### Material for the task
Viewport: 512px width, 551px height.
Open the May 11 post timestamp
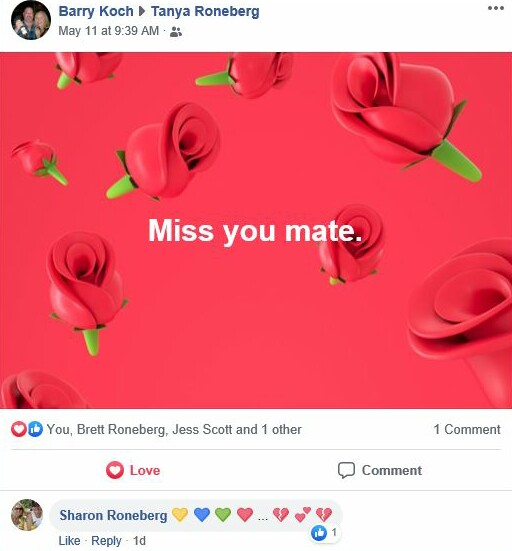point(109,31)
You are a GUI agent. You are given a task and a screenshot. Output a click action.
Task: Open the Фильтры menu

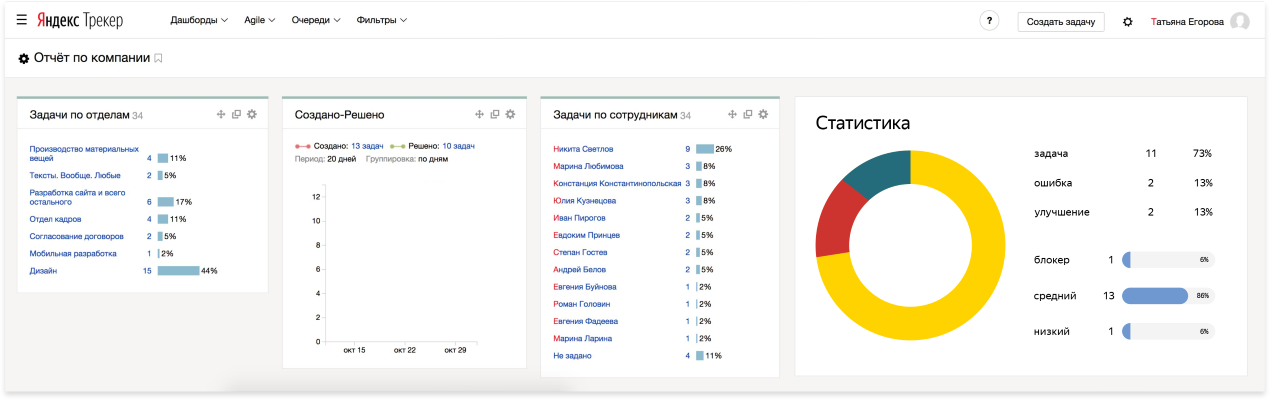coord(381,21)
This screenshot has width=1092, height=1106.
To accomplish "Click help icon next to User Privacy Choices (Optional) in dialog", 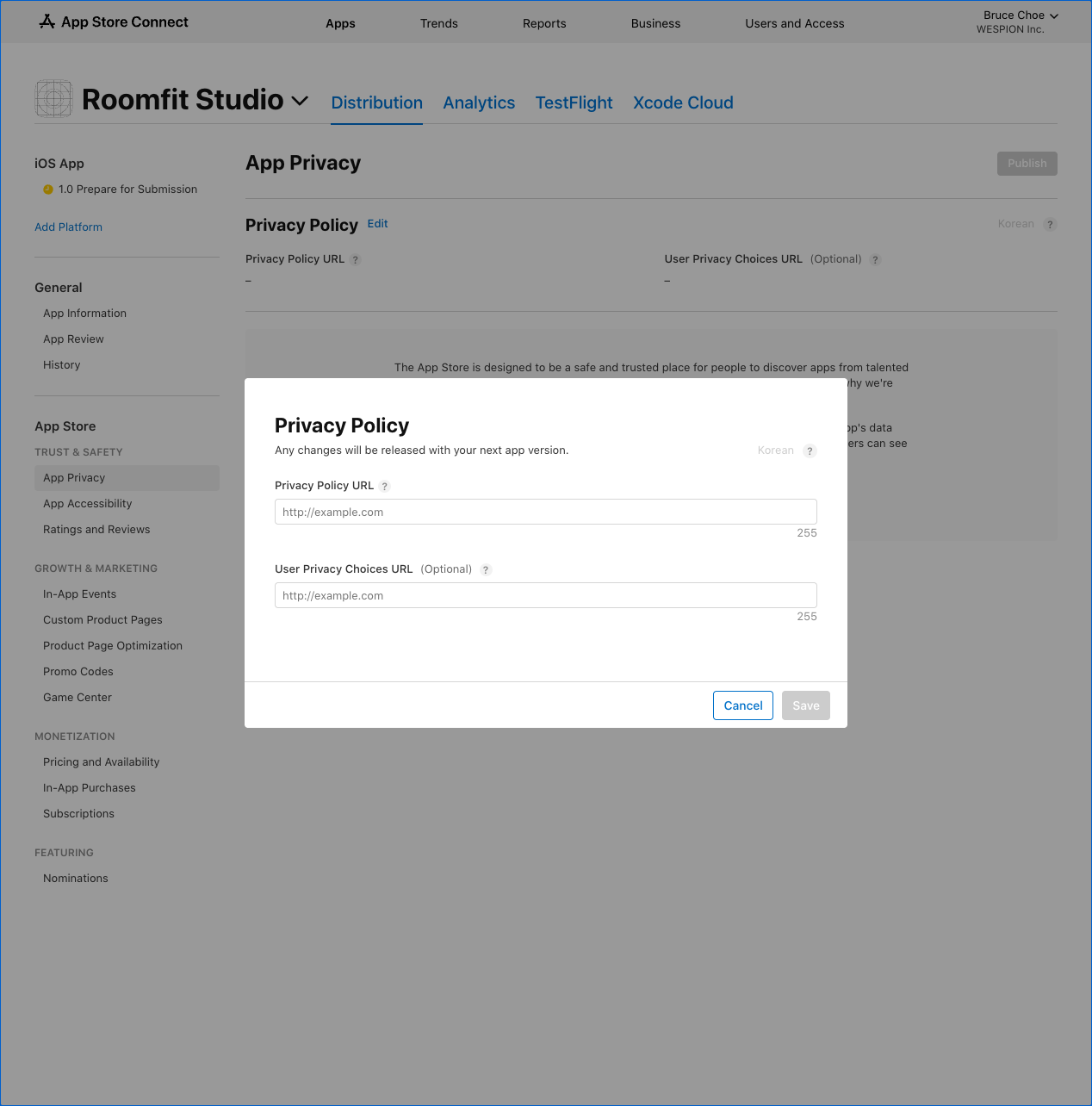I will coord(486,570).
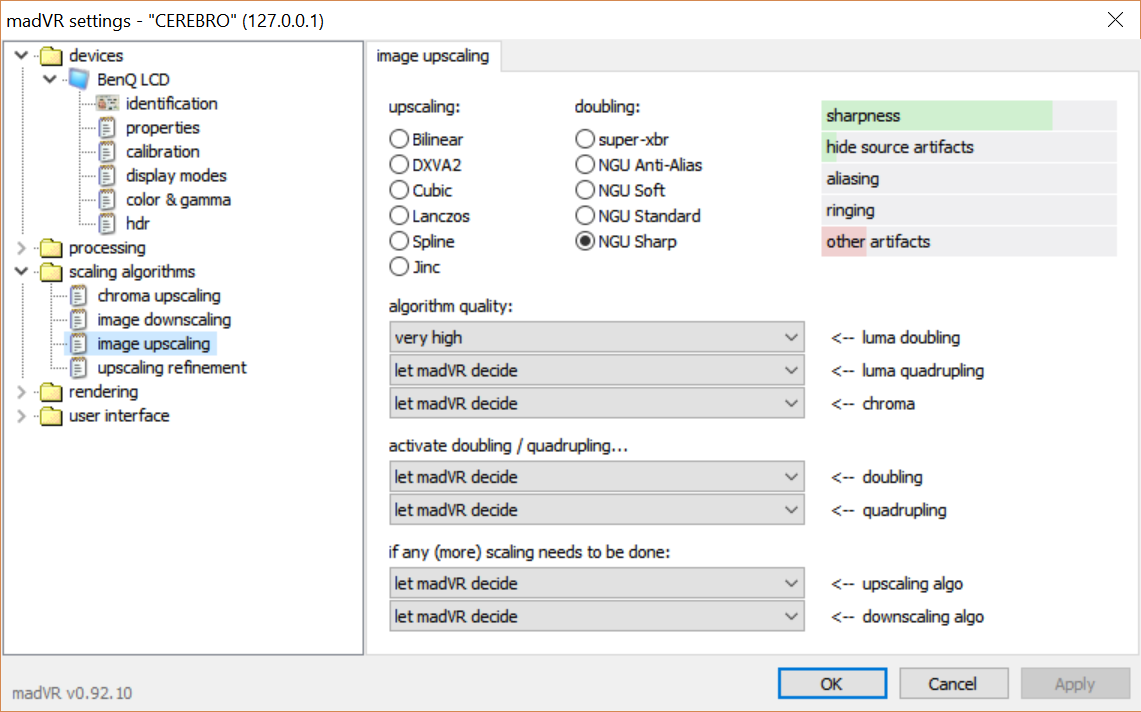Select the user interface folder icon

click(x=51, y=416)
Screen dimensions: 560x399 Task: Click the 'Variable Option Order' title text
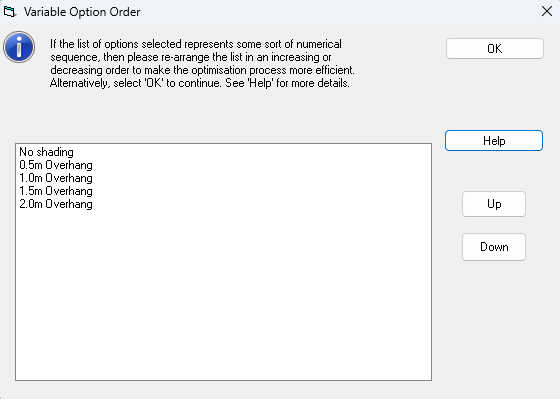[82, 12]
--
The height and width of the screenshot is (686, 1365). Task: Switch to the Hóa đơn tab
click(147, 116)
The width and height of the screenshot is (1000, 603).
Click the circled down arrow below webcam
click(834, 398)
* * *
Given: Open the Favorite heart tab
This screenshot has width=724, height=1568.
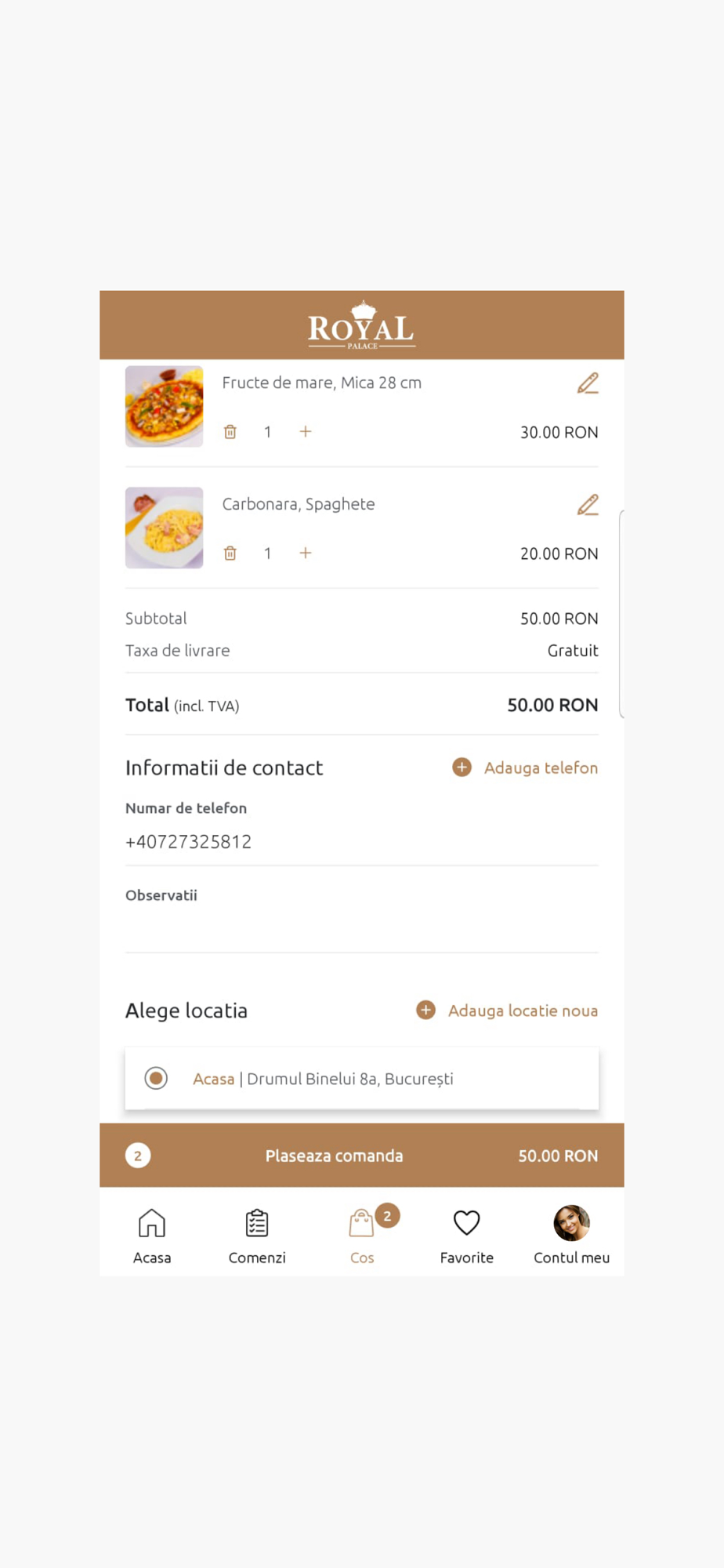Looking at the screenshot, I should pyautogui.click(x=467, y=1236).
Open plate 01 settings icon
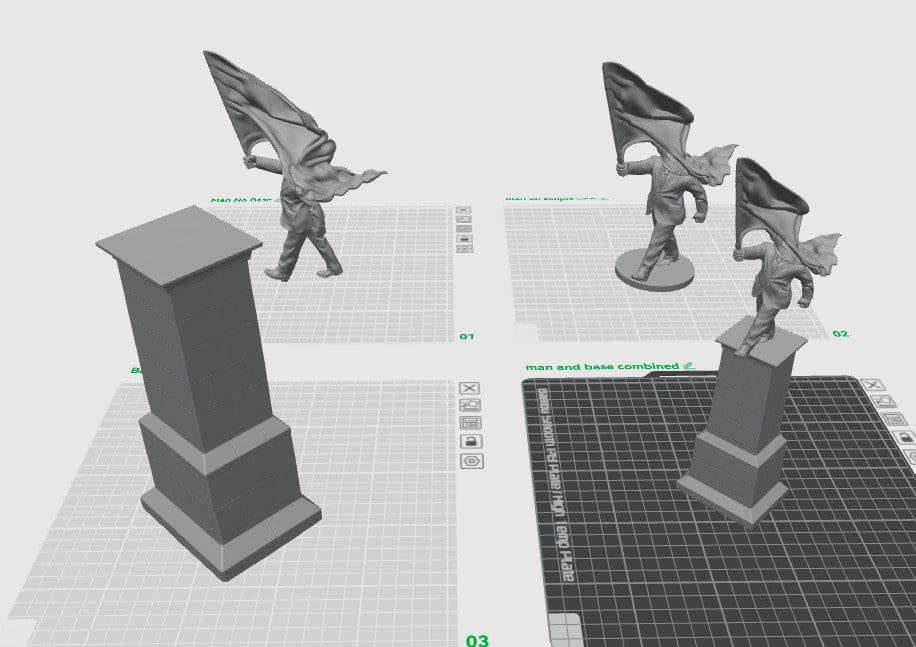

### Problem to solve
Output only the stretch above from the line with "Open the May 11 post timestamp" through the line with "This screenshot has width=1092, height=1106.", reproduced exactly. Exclude pictures.

### Expected output
Open the May 11 post timestamp
point(109,31)
You are a GUI agent. You are given a task and a screenshot. Output a click action.
Task: Open the Фильтры menu

coord(381,21)
This screenshot has width=1092, height=1106.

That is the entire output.